Para que Ordem Simbólica possa ser imposta na formação da autoidentidade dos sujeitos, é preciso um “superego” autoritário, que Zizek, baseado em Lacan, chama de O Grande Outro.
Na psicanálise o superego é tipo a parte moral da psique, os valores da sociedade.
O Grande Outro, é uma representação ficcional, presente nas interações sociais para manter a ilusão de que a Ordem Simbólica é o único meio de se atingir um significado unitário entre os sujeitos da interação. Ou seja, é como se duas pessoas conversando fossem marionetes do mesmo titereiro, o cara que manipula as marionetes.
O problema da Ordem Simbólica é similar ao problema do dinheiro no capitalismo, apontado por Marx.

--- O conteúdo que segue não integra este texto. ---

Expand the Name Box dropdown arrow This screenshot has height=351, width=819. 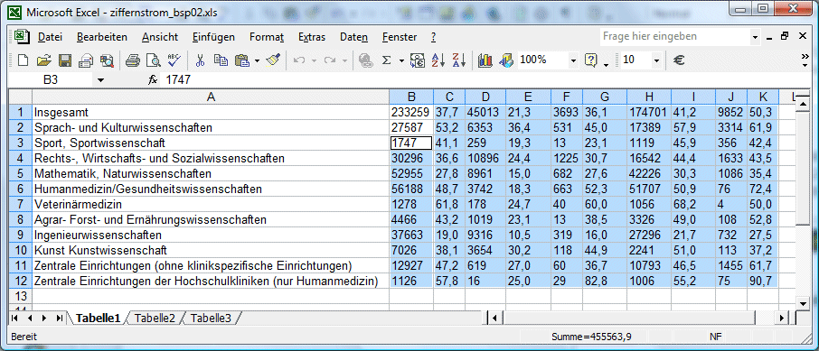[100, 79]
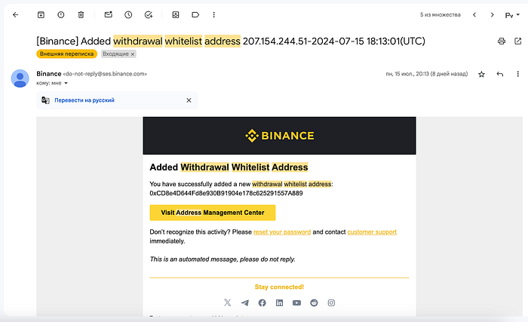Go back to inbox with back arrow

point(16,15)
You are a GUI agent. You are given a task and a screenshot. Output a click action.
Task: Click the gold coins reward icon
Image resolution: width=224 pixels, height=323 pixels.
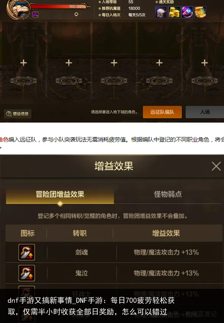click(x=174, y=12)
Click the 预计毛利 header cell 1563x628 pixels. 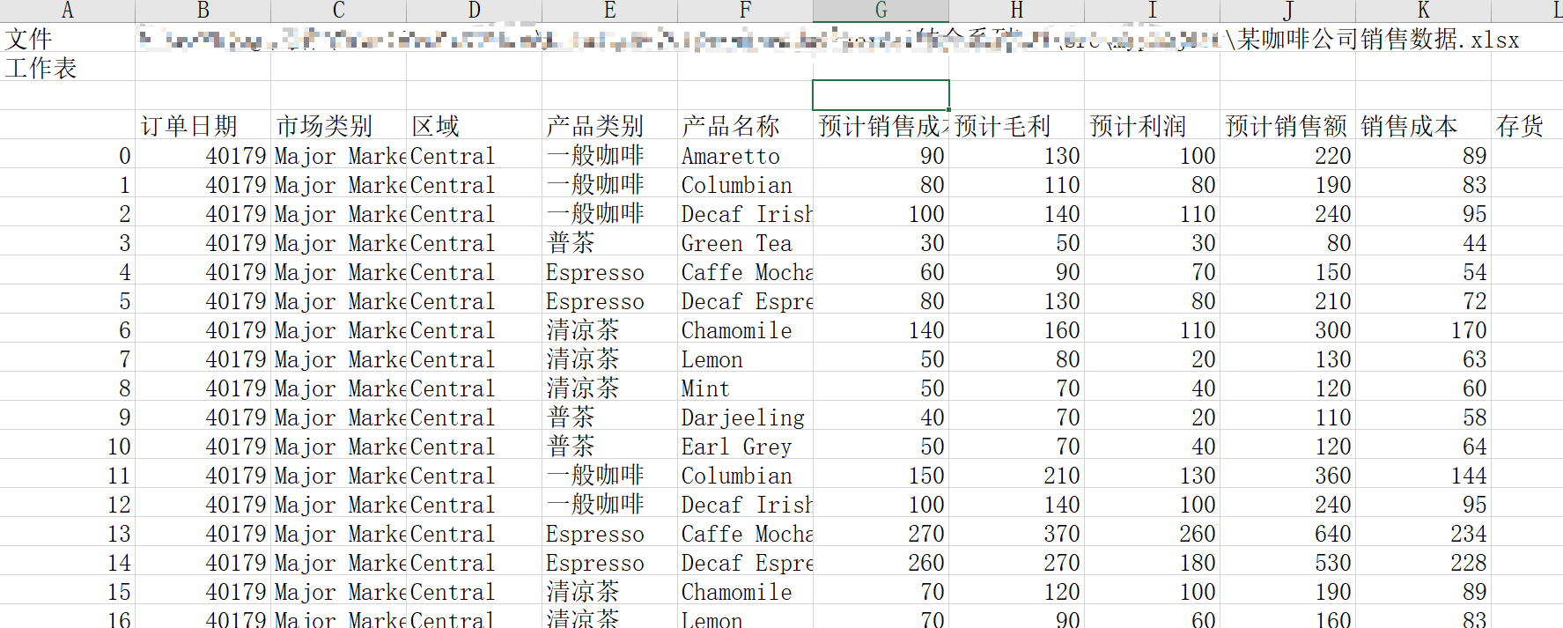[1017, 126]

Sendo o dinheiro a única forma de determinar o valor de um produto, ele acaba subordinando as mercadorias ao sistema, impedindo que outros fatores sejam levados em conta na troca. Por trás de cada relação monetária existem muitas outras relações humanas. É como definir o preço da arte, podemos levar em consideração o tempo, o custo dos materiais, os anos de aprendizado, a originalidade e até a finalidade da obra (será reproduzida para revenda?), mas no final só resta um preço que o artista e o comprador devem estar de acordo. Ao estarem de acordo, sem saber acabam reforçando esse sistema simbólico e apoiando O Grande Outro.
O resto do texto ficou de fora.